At the same time Russia started bombing electricity infrastructure, forcing shutdowns in the steel and iron-ore industry, Ukraine’s second-biggest exporter. Furnaces were turned off at the huge ArcelorMittal plant in Kryvy Rih, the birthplace of President Volodymyr Zelensky. It was the largest employer by far in the city, which had a pre-war population of 600,000. Kryvy Rih is now largely dark, thanks to Russian missiles and drones. But shops, cafés and restaurants are keeping their lights on with generators. In a restaurant called Fish Place, on a dark street in Kryvy Rih, aproned staff were opening oysters and serving chopped herring to local families.

In Kyiv most small and medium-sized businesses are running at full capacity. While most residential areas go without power for hours, the centre is buzzing with the sound of generators. Customers flock to shops for warmth and light. A swanky central department store, tsum, is heaving. Kyiv’s opera house performs Verdi to an audience limited to 462 people by the size of its bomb shelters.

Retaining a semblance of normal life is crucial to the wartime economy, employment and the spirits of Ukrainian people, says Serhiy Marchenko, Ukraine’s finance minister: “Domestic consumption is keeping our economy afloat.” Domestic vat receipts are 40% higher than in the early months of the war, he says. The economy is resilient because Ukrainians are, he says, and because donors have been generous.

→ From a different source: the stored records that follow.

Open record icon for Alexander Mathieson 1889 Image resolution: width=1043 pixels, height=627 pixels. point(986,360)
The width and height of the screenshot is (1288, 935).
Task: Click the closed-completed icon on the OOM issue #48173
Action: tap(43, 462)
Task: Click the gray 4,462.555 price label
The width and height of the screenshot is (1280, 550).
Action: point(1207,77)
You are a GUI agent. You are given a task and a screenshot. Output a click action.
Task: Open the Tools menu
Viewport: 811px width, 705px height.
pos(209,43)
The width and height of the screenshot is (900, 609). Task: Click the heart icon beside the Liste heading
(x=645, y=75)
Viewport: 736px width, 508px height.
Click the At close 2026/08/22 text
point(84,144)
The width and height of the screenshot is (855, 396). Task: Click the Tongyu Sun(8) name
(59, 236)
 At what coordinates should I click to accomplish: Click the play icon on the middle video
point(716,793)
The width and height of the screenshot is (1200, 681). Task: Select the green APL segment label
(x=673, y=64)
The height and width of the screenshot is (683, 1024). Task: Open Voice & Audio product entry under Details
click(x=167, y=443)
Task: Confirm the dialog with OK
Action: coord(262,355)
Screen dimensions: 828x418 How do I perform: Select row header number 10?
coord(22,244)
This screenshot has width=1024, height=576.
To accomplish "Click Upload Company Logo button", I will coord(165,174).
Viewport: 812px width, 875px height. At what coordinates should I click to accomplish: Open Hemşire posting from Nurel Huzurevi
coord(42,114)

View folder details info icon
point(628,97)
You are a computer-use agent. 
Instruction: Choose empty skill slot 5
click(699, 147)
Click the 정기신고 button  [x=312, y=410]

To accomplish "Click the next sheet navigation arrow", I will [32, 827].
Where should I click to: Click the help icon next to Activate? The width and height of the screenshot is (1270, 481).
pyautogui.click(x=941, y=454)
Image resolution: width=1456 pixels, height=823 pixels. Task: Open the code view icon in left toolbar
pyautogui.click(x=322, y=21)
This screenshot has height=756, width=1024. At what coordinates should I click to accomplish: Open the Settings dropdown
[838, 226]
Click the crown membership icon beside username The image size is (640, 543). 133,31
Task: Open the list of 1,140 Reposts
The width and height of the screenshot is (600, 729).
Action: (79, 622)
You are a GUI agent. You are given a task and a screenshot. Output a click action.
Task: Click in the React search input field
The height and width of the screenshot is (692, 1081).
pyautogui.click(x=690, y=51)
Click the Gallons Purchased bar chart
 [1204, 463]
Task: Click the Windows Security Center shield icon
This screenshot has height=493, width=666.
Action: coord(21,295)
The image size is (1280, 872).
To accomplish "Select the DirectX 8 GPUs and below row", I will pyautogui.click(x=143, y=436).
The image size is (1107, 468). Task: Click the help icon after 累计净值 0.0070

Ukraine has been getting $3bn-3.5bn a month from its Western allies since the start of the war. America gives mostly grants; Europe, cheap loans. These funds have covered just over half of Ukraine’s deficit. The eu recently approved another €18bn ($19bn) for next year. “We have more predictability than we had a few months ago and I can plan the budget a year ahead,” Mr Marchenko says.

Another big export-earner, information technology, depends on generators and internet connections. Software engineers cannot work from home because of blackouts. Men of military age are barred from leaving the country. So it workers huddle in co-working spaces scattered across Kyiv. Demand for desks is hotter than it has ever been, says Oleksandr Kuhuk, the sales manager at Creative Quarter, which has three different locations in Kyiv. In a pastel-coloured funky space overlooking the Dnieper river, 20- to 30-year-olds are quietly tapping away at their computers.

“November was our record month. I don’t even need to do any marketing,” says Mr Kuhuk. His sales have grown by 200% year-on-year, he says. What makes his workspace attractive is not video-game consoles or fancy coffee machines, but back-up generators and Wi-Fi points, 1,000 bottles of water (enough for a week) and a large bomb shelter equipped with chairs and Wi-Fi, so people can carry on working during air-raid alerts. Some come with children and dogs. Many stay the night. Co-working often turns into co-living.

“The structure of our economy is changing,” says Mr Marchenko. Ukraine’s post-Soviet economy was dominated by large enterprises, most of them based on Soviet-era factories and energy pipelines that produced some 90% of output and were largely controlled by Ukrainian oligarchs. His hope is that the war will in the end make Ukraine much less dependent on oligarchs or Russia. First though, the country must survive.